Human-assisted scientific manuscripts with LLMs

23 May 2026

git version-control prose ai deep-learning llm scientific-publishing reproducibility rigor

By popular request, I’m going to share how I wrote some recent projects and their corresponding LaTeX manuscripts in Overleaf using the Scientific Repositories approach I outlined in my previous post in this series.

Previously:

Scientific repositories

Scientific conventional commits

Paper-writing with LLMs (expect some major updates soon!)

If you’re just here for a Skill.md for your favorite LLM, you can just click through to my GitHub repository.

This approach assumes you’re using the scientific-repos pattern to organize your project, and Overleaf to collaboratively write your manuscript in LaTeX with your coauthors.

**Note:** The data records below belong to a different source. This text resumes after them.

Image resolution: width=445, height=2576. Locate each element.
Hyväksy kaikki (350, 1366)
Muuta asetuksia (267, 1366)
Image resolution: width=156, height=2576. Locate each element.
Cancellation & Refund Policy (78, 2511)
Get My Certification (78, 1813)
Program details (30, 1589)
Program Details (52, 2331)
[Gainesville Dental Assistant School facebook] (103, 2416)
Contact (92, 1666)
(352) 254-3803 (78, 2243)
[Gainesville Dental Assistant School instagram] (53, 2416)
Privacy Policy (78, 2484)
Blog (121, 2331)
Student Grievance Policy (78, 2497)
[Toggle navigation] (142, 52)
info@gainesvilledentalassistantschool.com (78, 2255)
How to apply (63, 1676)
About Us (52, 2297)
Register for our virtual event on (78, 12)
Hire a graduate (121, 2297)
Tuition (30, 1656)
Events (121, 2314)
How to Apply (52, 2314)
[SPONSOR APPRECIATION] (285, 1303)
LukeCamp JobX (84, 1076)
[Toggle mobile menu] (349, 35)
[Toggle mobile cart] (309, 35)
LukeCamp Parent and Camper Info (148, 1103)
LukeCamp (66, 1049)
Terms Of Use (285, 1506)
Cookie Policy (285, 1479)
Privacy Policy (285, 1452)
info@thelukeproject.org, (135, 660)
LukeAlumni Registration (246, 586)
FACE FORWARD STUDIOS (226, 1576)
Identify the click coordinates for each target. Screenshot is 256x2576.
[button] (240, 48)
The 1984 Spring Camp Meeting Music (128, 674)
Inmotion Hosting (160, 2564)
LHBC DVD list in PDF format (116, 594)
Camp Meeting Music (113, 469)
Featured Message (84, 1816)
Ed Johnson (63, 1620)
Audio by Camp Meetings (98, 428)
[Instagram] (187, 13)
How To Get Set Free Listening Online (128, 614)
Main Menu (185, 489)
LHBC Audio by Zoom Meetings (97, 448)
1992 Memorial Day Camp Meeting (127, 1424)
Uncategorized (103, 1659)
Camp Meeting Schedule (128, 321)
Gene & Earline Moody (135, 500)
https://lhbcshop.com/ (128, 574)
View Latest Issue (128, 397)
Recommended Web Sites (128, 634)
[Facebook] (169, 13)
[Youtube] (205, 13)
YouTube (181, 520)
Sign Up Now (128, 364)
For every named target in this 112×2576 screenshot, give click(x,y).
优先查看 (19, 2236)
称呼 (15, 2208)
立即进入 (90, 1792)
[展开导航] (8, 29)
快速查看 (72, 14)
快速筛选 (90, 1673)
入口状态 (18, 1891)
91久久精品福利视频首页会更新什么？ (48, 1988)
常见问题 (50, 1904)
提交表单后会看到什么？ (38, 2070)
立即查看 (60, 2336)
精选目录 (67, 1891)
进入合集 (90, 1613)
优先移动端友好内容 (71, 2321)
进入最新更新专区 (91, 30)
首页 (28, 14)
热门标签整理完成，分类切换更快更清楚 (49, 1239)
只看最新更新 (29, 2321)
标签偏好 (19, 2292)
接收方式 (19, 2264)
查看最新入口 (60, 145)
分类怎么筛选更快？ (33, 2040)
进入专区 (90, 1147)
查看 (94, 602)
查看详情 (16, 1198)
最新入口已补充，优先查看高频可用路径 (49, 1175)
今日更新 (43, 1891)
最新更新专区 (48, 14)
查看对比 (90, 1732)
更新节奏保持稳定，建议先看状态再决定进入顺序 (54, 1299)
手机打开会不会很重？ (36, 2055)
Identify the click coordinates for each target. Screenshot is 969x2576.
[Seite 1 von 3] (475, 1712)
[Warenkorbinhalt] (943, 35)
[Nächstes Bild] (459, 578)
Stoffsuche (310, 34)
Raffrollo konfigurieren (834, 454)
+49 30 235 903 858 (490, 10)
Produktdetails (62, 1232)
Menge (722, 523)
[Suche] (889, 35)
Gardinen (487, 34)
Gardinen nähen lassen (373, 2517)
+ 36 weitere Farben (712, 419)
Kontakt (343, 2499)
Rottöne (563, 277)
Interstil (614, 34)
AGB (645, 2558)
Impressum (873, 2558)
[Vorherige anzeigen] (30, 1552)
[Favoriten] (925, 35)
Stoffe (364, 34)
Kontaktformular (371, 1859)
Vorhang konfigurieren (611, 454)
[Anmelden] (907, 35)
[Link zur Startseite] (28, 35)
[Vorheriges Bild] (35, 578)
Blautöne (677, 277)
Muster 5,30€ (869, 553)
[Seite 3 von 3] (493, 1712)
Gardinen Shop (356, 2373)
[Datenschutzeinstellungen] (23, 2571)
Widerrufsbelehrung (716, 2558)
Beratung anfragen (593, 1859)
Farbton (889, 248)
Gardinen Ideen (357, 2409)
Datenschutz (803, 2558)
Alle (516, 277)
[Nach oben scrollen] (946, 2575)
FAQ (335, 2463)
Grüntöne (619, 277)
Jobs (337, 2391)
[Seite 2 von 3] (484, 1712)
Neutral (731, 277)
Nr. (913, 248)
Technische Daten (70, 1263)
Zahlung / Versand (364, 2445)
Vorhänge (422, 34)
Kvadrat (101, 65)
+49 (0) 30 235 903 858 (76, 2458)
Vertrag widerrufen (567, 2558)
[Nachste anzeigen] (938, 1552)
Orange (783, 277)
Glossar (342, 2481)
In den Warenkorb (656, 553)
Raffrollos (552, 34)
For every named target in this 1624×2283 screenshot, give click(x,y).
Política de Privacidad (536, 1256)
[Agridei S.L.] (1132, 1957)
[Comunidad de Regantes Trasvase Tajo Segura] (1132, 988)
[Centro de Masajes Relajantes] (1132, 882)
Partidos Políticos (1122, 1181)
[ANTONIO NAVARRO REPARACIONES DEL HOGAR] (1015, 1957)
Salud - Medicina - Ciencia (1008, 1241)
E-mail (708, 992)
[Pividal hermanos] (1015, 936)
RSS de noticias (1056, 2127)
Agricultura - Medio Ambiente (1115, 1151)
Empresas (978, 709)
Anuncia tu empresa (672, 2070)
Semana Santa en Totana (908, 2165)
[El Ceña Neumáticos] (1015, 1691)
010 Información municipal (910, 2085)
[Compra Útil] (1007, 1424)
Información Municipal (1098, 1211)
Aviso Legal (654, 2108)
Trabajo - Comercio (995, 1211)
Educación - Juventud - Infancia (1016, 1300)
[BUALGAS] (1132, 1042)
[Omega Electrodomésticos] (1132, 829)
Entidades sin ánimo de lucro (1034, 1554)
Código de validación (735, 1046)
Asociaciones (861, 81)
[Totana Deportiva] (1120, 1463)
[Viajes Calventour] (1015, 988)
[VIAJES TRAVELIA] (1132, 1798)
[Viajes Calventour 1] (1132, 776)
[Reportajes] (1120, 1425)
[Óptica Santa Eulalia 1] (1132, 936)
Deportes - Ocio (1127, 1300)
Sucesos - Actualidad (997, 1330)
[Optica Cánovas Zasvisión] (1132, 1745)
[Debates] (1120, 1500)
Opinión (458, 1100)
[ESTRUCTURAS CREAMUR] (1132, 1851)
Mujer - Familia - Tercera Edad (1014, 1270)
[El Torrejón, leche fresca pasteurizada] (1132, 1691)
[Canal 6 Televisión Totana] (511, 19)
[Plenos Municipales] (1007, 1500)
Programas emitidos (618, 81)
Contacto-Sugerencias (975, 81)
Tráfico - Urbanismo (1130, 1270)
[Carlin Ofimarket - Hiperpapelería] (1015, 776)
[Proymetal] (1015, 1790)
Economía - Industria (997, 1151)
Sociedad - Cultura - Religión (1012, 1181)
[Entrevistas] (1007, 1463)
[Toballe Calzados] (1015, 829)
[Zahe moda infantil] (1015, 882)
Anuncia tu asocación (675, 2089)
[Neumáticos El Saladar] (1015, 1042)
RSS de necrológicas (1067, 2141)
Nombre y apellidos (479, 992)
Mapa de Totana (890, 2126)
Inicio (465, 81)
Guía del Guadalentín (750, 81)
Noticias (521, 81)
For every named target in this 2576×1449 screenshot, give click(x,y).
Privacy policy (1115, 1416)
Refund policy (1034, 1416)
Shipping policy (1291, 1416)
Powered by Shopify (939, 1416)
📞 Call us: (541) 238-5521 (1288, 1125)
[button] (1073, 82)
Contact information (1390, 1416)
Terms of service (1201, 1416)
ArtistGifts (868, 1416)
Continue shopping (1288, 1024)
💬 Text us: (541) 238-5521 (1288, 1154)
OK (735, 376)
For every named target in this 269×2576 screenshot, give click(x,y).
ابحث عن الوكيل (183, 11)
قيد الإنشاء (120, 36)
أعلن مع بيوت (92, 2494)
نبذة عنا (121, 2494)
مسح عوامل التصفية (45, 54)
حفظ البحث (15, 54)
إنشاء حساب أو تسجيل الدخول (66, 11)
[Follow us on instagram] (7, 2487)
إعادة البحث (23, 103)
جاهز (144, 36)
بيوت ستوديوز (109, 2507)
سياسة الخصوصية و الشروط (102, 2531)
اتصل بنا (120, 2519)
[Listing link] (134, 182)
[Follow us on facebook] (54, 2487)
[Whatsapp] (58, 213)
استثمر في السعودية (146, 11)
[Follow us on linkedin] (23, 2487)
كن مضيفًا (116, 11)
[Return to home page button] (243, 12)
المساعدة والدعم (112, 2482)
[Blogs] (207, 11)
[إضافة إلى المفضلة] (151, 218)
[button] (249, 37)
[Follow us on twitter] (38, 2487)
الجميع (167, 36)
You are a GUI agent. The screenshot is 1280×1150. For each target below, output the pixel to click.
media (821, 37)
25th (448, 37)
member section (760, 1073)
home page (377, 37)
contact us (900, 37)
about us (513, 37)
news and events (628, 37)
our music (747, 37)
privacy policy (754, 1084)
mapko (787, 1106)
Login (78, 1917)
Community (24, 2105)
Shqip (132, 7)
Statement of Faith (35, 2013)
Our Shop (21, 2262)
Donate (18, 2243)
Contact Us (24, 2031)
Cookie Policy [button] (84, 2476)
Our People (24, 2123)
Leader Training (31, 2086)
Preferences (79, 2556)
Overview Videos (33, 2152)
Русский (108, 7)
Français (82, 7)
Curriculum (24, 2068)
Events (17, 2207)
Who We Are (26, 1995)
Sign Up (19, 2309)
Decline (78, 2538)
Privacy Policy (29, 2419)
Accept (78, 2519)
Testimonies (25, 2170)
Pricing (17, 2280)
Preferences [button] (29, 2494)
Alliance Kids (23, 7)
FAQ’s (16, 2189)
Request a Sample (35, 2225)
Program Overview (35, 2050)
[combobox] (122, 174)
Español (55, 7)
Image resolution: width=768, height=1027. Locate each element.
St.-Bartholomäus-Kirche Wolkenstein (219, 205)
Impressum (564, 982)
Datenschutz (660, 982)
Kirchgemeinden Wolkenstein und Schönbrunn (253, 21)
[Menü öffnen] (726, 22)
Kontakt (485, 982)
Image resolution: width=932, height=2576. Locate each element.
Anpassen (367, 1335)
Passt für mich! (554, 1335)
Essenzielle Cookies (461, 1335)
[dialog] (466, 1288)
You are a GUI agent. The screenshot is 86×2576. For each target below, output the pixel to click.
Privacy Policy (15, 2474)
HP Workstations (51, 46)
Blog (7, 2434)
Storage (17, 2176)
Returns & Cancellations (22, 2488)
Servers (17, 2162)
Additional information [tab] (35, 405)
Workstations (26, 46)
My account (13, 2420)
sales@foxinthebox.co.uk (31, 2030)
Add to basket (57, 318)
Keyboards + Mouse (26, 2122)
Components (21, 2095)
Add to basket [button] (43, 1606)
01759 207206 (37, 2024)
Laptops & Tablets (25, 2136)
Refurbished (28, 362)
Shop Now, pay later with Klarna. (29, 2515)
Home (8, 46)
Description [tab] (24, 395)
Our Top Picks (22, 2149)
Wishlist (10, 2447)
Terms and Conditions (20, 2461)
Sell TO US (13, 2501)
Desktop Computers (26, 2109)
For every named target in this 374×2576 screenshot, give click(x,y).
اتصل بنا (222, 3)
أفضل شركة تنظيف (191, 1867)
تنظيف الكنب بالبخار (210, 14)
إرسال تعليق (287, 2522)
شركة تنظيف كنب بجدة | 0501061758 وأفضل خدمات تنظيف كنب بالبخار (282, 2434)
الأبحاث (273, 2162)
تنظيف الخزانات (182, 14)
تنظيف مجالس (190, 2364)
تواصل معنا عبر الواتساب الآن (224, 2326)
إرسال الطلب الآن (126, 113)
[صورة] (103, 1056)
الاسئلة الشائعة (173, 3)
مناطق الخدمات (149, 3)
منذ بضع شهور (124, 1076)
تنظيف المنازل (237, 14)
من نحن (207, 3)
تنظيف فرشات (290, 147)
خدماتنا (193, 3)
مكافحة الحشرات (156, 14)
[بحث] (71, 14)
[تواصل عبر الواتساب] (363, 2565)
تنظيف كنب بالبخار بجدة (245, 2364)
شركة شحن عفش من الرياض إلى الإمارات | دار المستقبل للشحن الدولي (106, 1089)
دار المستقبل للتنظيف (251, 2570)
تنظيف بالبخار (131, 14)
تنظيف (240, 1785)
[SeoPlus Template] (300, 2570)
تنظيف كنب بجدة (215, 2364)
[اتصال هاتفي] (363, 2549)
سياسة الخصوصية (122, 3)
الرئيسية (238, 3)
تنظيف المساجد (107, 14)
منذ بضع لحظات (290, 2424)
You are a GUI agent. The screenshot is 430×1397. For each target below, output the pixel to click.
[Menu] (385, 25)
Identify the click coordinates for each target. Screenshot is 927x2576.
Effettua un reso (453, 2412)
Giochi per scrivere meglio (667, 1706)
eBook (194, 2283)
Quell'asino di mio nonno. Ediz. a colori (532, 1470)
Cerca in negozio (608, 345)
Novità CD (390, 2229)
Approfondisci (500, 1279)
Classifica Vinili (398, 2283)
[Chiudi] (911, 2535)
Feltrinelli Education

Here are a few patterns and tools I now use daily to conduct my human-machine team science without sacrificing rigor or reproducibility…and critically, without the horrible, lossy process of copy-pasting text between Overleaf and an LLM chat.¹

Make your Overleaf repository a git submodule of your scientific repository

In my Scientific Repositories repository, I recommend to you and your favorite bot that you make your overleaf repository a git submodule of your scientific repository. This allows you to keep your manuscript in sync with the rest of your project, and to use git to track changes to your manuscript alongside changes to your code and data.

To do this,

Go to your Overleaf project and click on the “Integrations” button on the side panel

Integrations side panel button in Overleaf

DON’T CLICK ON GITHUB! Instead, click on “Git” and follow the instructions to clone your Overleaf repository to your local machine. This will give you a git URL that you can use to add the Overleaf repository as a submodule to your scientific repository. It will give you a prompt like,

git clone https://git.overleaf.com/{YOUR PROJECT ID HERE}

Instead, cd to your scientific repository and run,

git submodule add https://git.overleaf.com/{YOUR PROJECT ID HERE} paper

Note the paper at the end of the command, which is the name of the subdirectory that will be created in your scientific repository to hold your manuscript.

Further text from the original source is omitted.